* [Task brief] Rewrite the rows below as a numbered list, leaving out the blank lines.

-- Start of Record set --

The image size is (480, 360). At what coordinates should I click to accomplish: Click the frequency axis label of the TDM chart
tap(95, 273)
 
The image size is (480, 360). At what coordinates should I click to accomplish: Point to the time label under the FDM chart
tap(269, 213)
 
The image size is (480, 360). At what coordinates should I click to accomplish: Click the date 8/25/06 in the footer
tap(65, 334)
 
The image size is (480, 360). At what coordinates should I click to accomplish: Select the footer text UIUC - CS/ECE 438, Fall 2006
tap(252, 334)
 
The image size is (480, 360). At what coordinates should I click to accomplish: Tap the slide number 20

-- End of Record set --

* [Response for this exercise]
1. The image size is (480, 360). At what coordinates should I click to accomplish: Click the frequency axis label of the TDM chart
2. tap(95, 273)
3. The image size is (480, 360). At what coordinates should I click to accomplish: Point to the time label under the FDM chart
4. tap(269, 213)
5. The image size is (480, 360). At what coordinates should I click to accomplish: Click the date 8/25/06 in the footer
6. tap(65, 334)
7. The image size is (480, 360). At what coordinates should I click to accomplish: Select the footer text UIUC - CS/ECE 438, Fall 2006
8. tap(252, 334)
9. The image size is (480, 360). At what coordinates should I click to accomplish: Tap the slide number 20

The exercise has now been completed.